The Investment Column: House of Fraser recovery in train
After years of what seemed like unending misery House of Fraser finally shown the green shoots of recovery in 1997. Its new own label ranges are taking off, some of its worst department stores have been revamped or earmarked for sale, stock problems have largely been eradicated and margins are on the rise. The City has embraced the good news and the share price which has had a great run.
But just as everything seemed to be going right HoF has come out with disappointing trading figures in the run up to Christmas and the shares fell more than 7 per cent to 203.5p. So is this a blip or is a warning sign that the HoF is back to its old tricks again?
Sales growth has slowed. Part of the reason is that HoF suffered from the downturn in the retail market in the Autumn and shoppers determination to leave Christmas presents to the last moment. The rest of the slowdown stems from the management's drive for margins, mainly through pushing their own fashion brands rather than relying on creaming off some of the takings from in-store concessions.

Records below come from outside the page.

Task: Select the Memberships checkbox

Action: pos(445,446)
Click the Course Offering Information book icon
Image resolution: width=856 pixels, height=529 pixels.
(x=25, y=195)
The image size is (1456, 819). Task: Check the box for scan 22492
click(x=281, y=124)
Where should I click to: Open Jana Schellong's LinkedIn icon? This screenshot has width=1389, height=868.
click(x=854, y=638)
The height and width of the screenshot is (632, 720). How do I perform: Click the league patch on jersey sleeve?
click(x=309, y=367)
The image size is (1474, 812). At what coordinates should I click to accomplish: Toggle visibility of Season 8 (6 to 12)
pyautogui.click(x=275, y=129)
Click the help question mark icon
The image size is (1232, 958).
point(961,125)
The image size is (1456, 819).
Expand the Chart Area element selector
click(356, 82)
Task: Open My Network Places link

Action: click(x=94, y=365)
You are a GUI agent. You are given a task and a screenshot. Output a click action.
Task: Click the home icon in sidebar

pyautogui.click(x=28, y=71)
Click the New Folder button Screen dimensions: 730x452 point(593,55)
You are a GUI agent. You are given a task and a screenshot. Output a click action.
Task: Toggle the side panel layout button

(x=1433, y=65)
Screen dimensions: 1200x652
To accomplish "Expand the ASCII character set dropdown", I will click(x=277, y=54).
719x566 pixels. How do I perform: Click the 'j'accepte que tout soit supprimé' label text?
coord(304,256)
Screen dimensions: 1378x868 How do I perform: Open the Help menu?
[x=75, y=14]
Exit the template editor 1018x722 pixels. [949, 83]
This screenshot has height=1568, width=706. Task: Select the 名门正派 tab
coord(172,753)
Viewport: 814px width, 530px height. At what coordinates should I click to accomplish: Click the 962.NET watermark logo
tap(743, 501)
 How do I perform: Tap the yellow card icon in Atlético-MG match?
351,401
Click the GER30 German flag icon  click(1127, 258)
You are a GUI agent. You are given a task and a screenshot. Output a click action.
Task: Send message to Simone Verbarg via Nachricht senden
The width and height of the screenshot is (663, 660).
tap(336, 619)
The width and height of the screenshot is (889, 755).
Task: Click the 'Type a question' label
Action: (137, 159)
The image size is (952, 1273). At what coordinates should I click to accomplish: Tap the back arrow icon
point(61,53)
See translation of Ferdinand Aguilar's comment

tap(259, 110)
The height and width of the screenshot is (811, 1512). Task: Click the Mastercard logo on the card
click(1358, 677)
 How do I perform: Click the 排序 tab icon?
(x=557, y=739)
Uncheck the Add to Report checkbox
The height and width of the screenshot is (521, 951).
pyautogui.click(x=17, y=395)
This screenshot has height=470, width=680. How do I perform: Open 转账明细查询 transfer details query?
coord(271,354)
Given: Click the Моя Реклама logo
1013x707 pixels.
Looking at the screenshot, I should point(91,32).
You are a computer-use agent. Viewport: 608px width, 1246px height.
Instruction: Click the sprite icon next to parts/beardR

Gross margins grew about one percentage point to 33 per cent, but this too disappointed some analysts who were hoping for faster progress.
The underlying message is that, along with the retail market as a whole, HoF's Christmas was nothing to write home about but was hardly a disaster. The share price fall looks harsh but the shares had flown too high too early on unrealistic expectations of the speed of HoF's reforms.
Societe Generale forecasts has left profit forecasts for the year to the end of January at pounds 28.5m, but has downgraded profits for the following year from pounds 37m to pounds 35m putting the shares on a prospective p/e ratio of 23 falling to 19. HoF is moving in the right direction but on this sort of racy rating the shares are no bargain.